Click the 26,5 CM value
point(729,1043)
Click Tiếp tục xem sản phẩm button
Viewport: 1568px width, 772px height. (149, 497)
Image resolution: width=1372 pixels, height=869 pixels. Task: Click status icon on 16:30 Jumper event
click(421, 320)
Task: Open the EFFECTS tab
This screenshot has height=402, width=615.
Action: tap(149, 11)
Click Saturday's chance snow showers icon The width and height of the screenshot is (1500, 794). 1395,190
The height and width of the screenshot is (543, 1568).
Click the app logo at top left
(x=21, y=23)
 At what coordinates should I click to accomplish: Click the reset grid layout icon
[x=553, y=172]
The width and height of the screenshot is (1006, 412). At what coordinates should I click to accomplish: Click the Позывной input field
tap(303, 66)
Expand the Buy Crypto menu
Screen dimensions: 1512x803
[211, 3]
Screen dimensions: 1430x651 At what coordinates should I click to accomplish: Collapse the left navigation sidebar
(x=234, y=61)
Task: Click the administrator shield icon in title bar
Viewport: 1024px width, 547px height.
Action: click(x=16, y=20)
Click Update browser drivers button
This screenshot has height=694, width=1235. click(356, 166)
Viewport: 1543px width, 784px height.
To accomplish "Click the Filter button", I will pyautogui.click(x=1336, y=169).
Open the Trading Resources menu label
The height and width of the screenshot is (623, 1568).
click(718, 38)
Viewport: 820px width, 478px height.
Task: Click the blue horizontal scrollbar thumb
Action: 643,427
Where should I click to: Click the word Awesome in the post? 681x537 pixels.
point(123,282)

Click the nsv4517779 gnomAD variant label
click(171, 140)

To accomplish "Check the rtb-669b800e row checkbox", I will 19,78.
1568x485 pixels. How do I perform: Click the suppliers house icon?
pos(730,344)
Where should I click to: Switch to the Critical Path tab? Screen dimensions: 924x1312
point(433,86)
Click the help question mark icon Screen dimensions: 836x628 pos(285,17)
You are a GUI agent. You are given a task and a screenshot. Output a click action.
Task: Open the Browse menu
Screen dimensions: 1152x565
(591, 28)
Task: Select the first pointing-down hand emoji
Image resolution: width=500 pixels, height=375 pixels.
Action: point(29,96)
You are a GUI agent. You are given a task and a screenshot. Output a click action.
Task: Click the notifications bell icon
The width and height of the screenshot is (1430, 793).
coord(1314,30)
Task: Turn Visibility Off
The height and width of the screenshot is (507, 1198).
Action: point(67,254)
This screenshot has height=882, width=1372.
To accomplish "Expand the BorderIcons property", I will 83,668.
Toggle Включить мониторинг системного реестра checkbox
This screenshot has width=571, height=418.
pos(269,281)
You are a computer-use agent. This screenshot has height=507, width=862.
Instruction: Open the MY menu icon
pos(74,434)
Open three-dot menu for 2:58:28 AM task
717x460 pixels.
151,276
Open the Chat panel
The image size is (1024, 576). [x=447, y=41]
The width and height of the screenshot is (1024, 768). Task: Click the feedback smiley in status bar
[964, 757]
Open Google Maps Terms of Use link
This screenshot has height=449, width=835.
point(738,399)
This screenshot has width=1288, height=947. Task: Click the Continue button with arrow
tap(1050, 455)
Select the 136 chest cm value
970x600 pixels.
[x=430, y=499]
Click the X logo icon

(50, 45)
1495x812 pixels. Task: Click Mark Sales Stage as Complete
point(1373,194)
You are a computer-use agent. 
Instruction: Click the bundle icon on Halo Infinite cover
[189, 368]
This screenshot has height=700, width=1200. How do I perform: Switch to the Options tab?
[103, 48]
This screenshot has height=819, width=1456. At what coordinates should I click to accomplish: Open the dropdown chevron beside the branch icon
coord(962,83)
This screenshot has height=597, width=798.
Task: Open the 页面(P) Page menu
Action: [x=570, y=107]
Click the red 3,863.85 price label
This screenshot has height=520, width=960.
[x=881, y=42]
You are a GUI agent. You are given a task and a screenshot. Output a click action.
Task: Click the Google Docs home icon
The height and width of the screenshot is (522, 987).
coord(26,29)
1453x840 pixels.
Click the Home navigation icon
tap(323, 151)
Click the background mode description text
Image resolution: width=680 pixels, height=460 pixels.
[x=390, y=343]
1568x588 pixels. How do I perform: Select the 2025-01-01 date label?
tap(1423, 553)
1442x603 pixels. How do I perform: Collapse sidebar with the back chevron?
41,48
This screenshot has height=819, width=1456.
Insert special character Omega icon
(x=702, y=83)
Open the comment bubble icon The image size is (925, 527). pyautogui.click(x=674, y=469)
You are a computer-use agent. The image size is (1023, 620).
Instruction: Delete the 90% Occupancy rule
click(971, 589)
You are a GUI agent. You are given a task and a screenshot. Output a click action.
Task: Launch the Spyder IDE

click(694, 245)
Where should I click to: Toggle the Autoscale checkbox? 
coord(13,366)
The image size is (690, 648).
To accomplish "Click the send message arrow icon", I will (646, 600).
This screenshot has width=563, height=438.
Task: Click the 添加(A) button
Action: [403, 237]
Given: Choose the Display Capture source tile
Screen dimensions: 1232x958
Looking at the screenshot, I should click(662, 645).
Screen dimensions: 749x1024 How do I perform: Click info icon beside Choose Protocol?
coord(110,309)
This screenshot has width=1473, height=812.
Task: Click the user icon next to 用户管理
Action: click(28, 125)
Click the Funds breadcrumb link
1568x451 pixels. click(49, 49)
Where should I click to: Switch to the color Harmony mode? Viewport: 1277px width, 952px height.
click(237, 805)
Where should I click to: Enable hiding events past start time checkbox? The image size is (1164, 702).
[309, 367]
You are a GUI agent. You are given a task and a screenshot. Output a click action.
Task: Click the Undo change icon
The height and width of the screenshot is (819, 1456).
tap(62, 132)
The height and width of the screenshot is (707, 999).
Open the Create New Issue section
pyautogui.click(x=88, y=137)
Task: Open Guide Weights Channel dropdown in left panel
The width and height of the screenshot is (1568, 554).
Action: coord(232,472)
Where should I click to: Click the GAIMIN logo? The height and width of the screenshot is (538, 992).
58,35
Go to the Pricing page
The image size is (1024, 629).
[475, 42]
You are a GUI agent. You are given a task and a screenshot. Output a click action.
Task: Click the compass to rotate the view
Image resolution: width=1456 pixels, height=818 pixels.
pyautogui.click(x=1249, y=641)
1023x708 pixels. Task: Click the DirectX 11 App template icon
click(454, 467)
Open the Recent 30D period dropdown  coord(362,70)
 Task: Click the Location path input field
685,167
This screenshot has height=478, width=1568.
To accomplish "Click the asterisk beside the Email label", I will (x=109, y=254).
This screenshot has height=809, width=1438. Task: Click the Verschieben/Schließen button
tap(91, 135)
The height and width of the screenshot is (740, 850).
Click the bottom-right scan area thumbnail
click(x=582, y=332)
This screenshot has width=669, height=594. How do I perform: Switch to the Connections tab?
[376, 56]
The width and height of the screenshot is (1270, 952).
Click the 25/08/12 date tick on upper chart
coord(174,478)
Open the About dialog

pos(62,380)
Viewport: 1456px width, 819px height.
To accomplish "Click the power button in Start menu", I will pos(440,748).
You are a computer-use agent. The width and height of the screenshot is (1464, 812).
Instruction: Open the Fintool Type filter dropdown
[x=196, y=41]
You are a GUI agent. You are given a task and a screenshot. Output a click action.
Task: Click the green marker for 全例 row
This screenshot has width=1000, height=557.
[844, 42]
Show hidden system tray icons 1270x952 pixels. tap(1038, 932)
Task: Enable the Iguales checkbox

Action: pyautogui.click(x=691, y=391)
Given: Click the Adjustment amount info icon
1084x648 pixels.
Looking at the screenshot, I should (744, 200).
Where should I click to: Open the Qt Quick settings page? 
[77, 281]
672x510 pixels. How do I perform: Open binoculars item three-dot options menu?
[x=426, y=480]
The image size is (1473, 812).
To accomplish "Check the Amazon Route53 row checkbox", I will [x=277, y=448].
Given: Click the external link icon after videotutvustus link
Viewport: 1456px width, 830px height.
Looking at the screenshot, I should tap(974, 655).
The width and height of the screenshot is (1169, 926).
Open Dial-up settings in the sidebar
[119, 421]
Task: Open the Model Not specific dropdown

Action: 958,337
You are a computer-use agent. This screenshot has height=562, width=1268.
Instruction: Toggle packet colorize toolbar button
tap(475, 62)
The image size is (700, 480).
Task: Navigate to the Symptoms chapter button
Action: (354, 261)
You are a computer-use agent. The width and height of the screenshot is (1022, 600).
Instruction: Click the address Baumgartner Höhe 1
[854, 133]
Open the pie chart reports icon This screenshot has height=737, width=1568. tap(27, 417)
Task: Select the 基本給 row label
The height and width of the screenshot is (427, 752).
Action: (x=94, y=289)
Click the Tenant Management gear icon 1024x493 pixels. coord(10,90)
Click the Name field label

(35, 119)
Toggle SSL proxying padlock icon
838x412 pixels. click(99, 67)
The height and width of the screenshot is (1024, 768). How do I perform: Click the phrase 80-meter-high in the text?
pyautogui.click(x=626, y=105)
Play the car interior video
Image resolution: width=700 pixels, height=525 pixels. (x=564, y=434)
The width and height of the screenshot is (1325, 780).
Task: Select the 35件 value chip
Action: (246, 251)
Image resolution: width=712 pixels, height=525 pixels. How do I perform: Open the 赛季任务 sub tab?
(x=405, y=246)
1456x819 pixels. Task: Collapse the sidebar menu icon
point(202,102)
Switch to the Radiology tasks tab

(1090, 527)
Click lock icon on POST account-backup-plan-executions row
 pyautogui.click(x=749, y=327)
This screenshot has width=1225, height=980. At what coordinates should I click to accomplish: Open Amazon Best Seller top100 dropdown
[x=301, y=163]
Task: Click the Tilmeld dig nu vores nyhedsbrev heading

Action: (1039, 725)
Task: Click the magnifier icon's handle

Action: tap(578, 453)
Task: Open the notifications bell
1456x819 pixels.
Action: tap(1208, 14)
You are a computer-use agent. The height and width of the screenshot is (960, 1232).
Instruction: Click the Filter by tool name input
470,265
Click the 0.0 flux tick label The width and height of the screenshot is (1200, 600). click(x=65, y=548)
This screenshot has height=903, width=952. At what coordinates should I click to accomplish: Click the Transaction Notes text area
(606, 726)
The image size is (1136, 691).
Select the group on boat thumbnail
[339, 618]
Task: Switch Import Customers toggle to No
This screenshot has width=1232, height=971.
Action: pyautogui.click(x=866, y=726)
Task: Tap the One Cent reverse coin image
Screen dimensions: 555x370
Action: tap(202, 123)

What you should do: Convert the rows from the line containing "Where should I click to: Open" through the line containing "will [x=277, y=448]." into a two-column CSV with the columns request and answer. Each row gets one line, each field is quoted, and line breaks inside a field become spaces.

Task solution:
request,answer
"Where should I click to: Open the Qt Quick settings page?","[77, 281]"
"672x510 pixels. How do I perform: Open binoculars item three-dot options menu?","[x=426, y=480]"
"The image size is (1473, 812). To accomplish ""Check the Amazon Route53 row checkbox"",","I will [x=277, y=448]."